Defective immunoglobulin M responses to vaccination or infection with Schistosoma mansoni in xid mice

Abstract

Mice vaccinated with irradiated Schistosoma mansoni cercariae develop a persistent immunoglobulin M (IgM) antischistosomulum antibody response. To investigate the possible role of antilarval IgM antibodies in the effector mechanism of vaccine-induced immunity, CBA/N mice, which have an X-linked genetic defect resulting in impaired IgM antibody responses to certain antigens, were analyzed for their resistance to a challenge infection. When either infected with unattenuated parasites or vaccinated with irradiated cercariae, mice of this inbred strain failed to produce detectable IgM antibodies to schistosomulum surface membrane and soluble worm antigens.
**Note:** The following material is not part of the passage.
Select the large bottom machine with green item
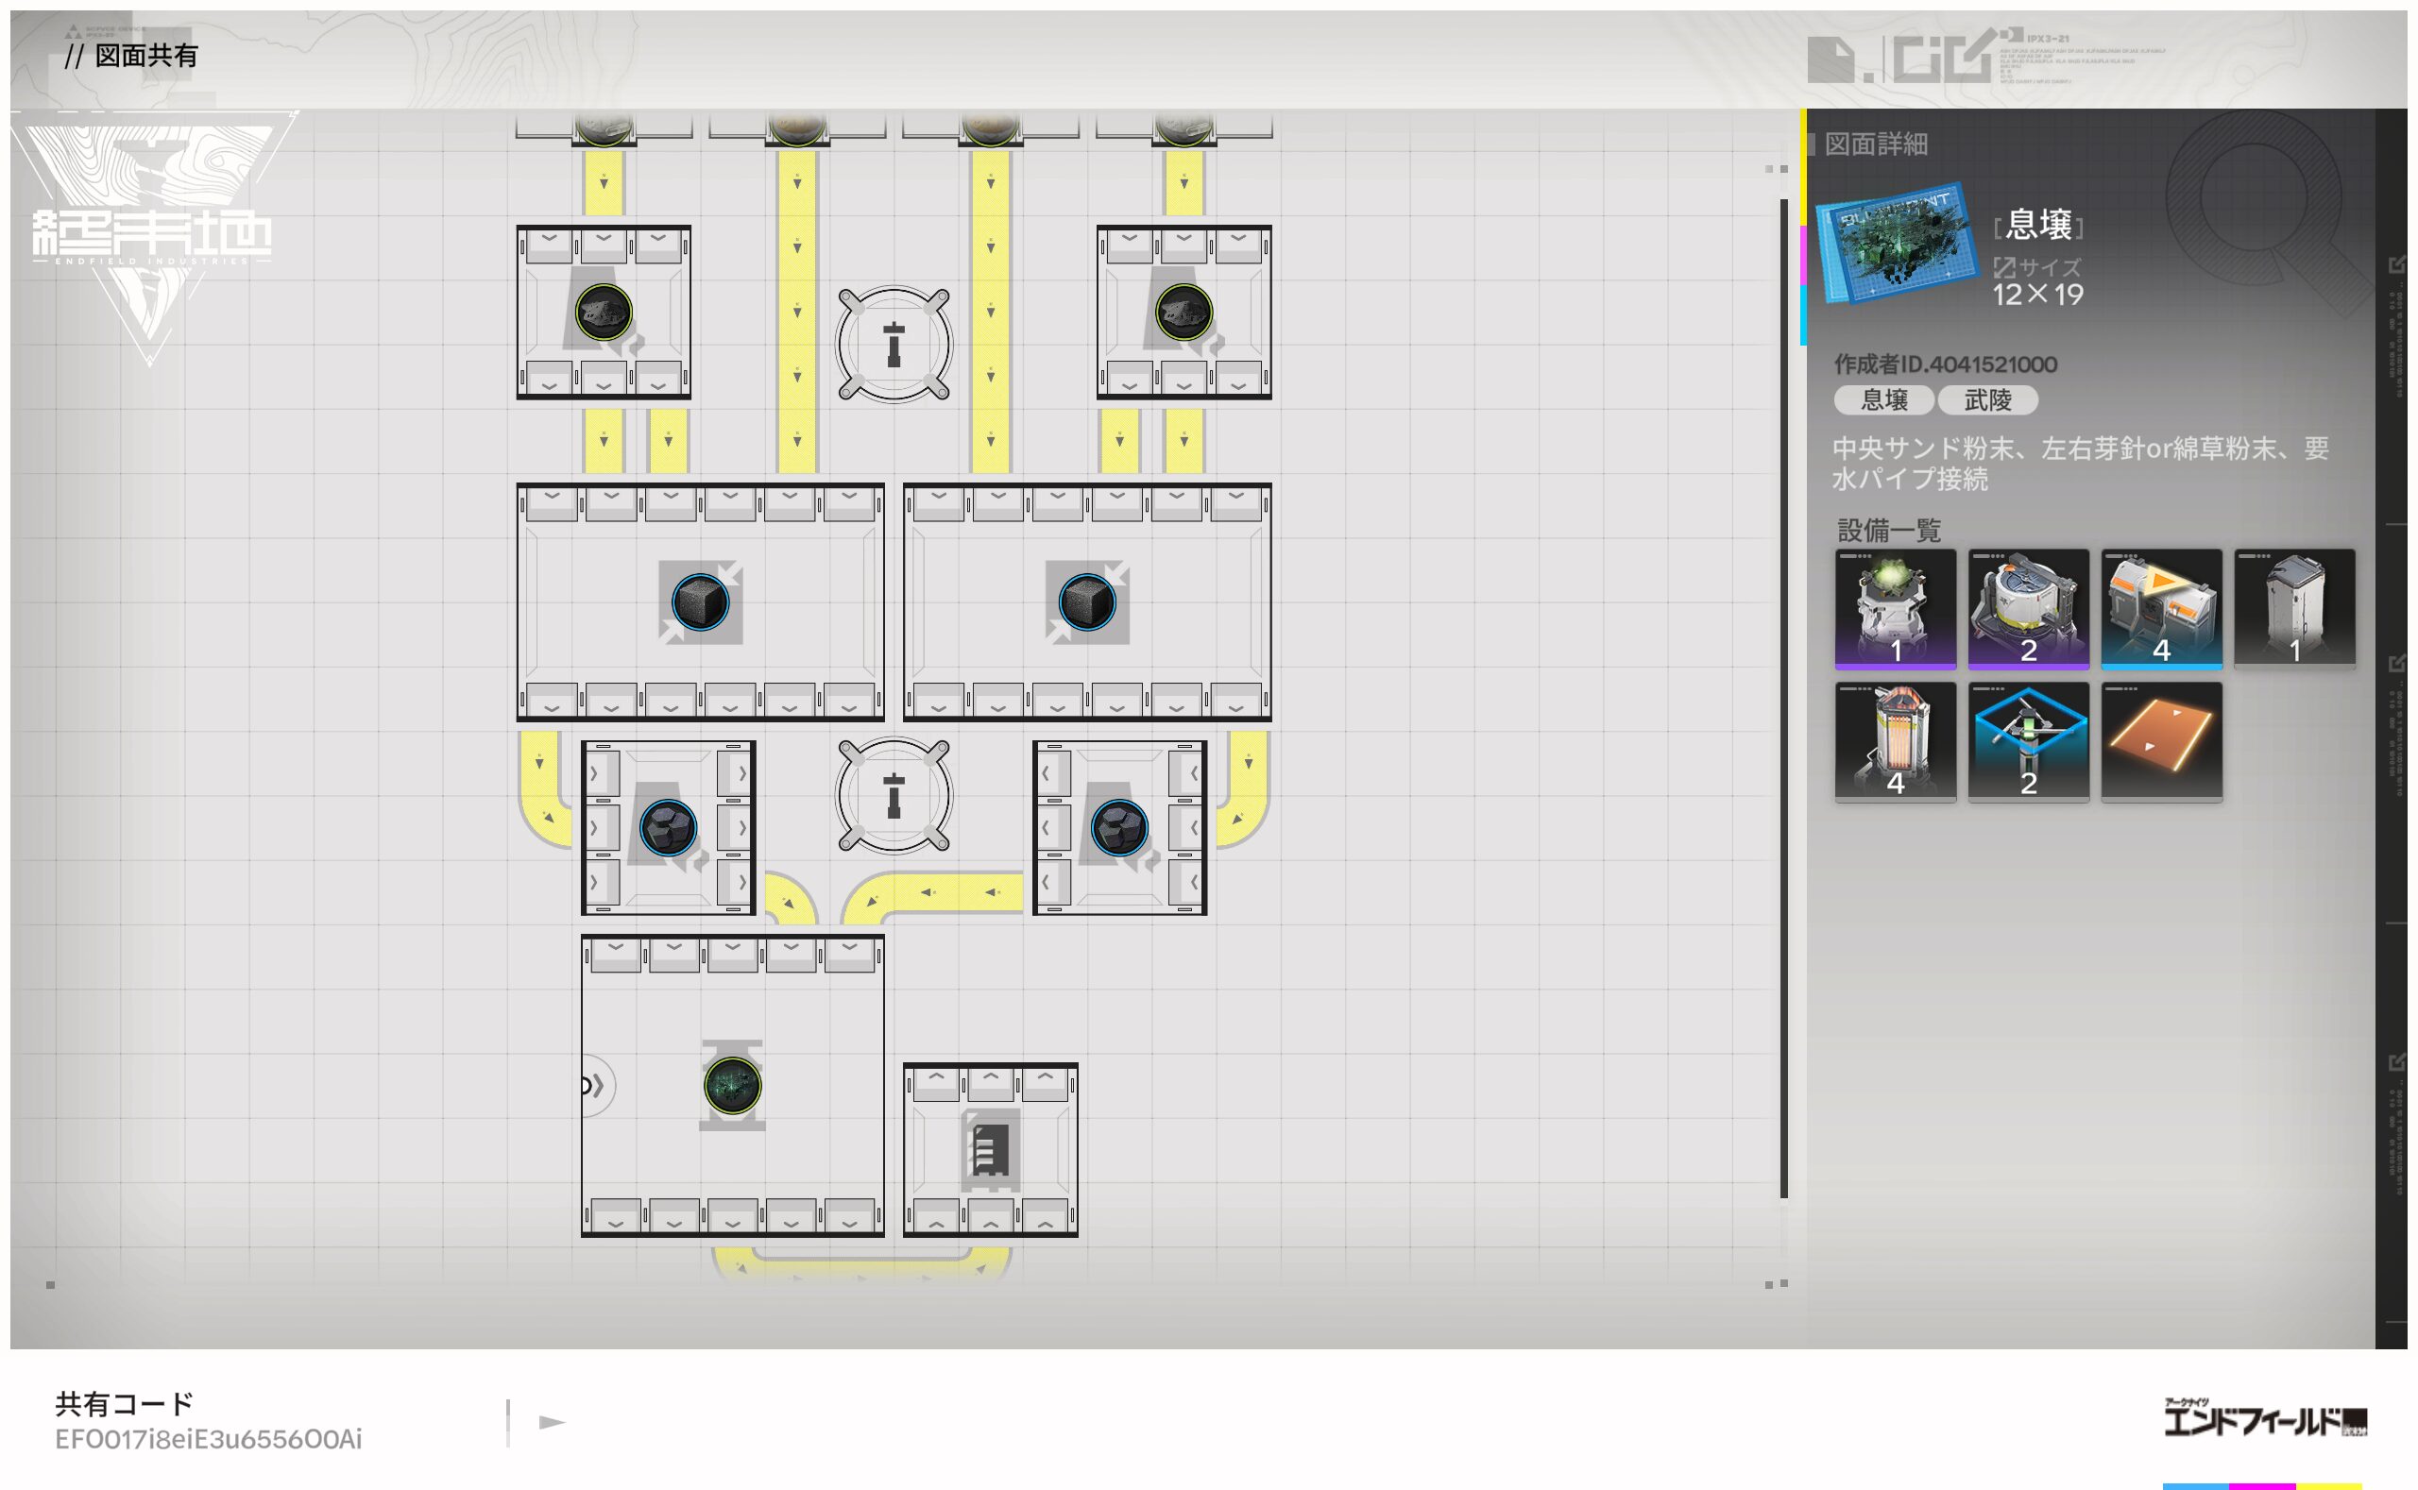(731, 1085)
To analyze the effect of this IgM deficiency on immunity, F1 hybrids were constructed between CBA/N females and nondefective C57BL/6J males. As expected, vaccinated (CBA/N x C57BL/6J)F1 females, as well as (CBA/J x C57BL/6J)F1 males and females, produced normal IgM antibodies to both surface antigens and worm antigen extracts. However, such antibodies were not produced by (CBA/N x C57BL/6J)F1 males (hemizygous for xid). Nevertheless, (CBA/N + C57BL/6J)F1 males displayed the same high levels of immunity to challenge infection as (CBA/N x C57BL/6J)F1 females and (CBA/J x C57BL/6J)F1 males and females. These results indicate that a vaccine-induced immunity is not dependent on an IgM response to schistosome antigens.